◆ Problem to solve ◆
Each line starting at the one that contains "Where should I click to: Open" and ending at the one that contains "Click the Model column header" must be returned exactly, and the rest of the listing is left out.

◆ Task material ◆

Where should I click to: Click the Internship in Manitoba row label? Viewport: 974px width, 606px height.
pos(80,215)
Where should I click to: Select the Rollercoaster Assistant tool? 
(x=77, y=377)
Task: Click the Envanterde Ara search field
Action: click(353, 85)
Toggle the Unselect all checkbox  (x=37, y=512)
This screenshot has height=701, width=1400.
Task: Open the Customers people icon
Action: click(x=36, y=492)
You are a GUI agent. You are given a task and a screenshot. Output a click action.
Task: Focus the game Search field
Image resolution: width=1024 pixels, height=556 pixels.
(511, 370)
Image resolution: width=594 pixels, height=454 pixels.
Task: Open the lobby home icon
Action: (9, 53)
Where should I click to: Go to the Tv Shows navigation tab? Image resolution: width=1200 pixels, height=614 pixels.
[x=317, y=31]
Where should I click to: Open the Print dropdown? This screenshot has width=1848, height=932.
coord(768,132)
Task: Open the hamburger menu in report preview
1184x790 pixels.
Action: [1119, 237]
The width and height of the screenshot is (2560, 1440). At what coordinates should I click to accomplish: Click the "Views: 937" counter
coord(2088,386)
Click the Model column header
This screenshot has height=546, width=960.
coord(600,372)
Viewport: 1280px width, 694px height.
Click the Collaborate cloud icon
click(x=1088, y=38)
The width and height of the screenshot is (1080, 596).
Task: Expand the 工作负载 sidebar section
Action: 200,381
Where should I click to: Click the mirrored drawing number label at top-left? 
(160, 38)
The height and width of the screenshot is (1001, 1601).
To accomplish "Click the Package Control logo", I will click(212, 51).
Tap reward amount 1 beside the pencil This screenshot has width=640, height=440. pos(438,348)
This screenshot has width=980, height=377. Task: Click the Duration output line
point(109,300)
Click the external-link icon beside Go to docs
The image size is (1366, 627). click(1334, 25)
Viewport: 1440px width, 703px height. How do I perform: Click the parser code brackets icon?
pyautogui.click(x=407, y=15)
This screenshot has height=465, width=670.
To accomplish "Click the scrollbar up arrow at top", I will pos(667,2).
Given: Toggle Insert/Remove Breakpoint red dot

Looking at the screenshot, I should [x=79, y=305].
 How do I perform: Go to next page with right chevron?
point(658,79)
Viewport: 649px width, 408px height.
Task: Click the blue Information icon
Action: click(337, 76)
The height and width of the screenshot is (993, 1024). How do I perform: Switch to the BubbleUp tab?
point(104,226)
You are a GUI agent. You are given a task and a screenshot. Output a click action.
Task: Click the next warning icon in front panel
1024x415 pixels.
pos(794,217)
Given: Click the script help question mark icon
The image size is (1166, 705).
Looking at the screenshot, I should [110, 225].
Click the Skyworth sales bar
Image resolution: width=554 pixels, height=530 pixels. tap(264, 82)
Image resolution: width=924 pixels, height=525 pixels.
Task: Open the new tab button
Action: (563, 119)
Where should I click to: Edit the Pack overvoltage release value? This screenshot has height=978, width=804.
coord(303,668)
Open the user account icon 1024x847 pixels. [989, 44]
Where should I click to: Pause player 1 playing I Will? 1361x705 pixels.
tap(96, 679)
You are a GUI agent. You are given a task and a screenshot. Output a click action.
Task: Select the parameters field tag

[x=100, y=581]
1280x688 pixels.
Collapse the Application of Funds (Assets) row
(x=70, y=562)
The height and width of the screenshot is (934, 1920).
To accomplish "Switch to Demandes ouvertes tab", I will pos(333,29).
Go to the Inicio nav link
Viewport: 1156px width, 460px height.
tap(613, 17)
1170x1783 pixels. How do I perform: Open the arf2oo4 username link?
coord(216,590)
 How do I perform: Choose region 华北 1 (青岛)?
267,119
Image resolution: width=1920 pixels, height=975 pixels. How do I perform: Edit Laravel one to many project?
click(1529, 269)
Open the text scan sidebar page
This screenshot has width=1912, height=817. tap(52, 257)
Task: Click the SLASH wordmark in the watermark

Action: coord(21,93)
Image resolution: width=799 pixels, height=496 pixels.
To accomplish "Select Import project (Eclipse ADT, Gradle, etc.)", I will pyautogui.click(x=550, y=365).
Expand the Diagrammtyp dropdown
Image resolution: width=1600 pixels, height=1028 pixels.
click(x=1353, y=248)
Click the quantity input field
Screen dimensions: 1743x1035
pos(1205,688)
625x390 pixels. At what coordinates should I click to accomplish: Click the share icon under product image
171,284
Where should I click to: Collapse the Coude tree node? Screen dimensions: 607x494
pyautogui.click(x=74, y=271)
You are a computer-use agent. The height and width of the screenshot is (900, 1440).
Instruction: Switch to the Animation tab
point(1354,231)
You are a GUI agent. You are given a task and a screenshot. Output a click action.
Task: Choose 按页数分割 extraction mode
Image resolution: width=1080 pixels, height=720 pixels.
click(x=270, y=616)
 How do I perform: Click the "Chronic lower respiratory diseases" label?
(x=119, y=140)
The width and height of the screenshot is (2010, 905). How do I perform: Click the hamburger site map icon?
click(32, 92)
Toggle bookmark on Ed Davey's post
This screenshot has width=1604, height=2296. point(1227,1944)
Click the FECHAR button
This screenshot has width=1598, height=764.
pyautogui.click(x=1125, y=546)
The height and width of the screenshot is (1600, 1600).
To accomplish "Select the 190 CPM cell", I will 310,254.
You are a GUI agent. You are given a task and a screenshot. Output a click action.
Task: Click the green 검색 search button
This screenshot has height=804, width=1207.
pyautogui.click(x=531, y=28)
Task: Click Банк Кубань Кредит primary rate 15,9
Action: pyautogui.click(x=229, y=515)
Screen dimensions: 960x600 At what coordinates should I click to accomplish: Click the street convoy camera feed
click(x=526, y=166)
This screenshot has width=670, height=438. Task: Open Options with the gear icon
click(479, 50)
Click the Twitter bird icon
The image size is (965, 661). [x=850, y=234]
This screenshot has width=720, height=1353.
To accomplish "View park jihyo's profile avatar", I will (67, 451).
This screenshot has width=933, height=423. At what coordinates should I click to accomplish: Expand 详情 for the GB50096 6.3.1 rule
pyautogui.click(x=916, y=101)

◆ Task output ◆
Where should I click to: Open the Print dropdown? This screenshot has width=1848, height=932.
coord(768,132)
Task: Open the hamburger menu in report preview
1184x790 pixels.
Action: [1119, 237]
The width and height of the screenshot is (2560, 1440). At what coordinates should I click to accomplish: Click the "Views: 937" counter
coord(2088,386)
Click the Model column header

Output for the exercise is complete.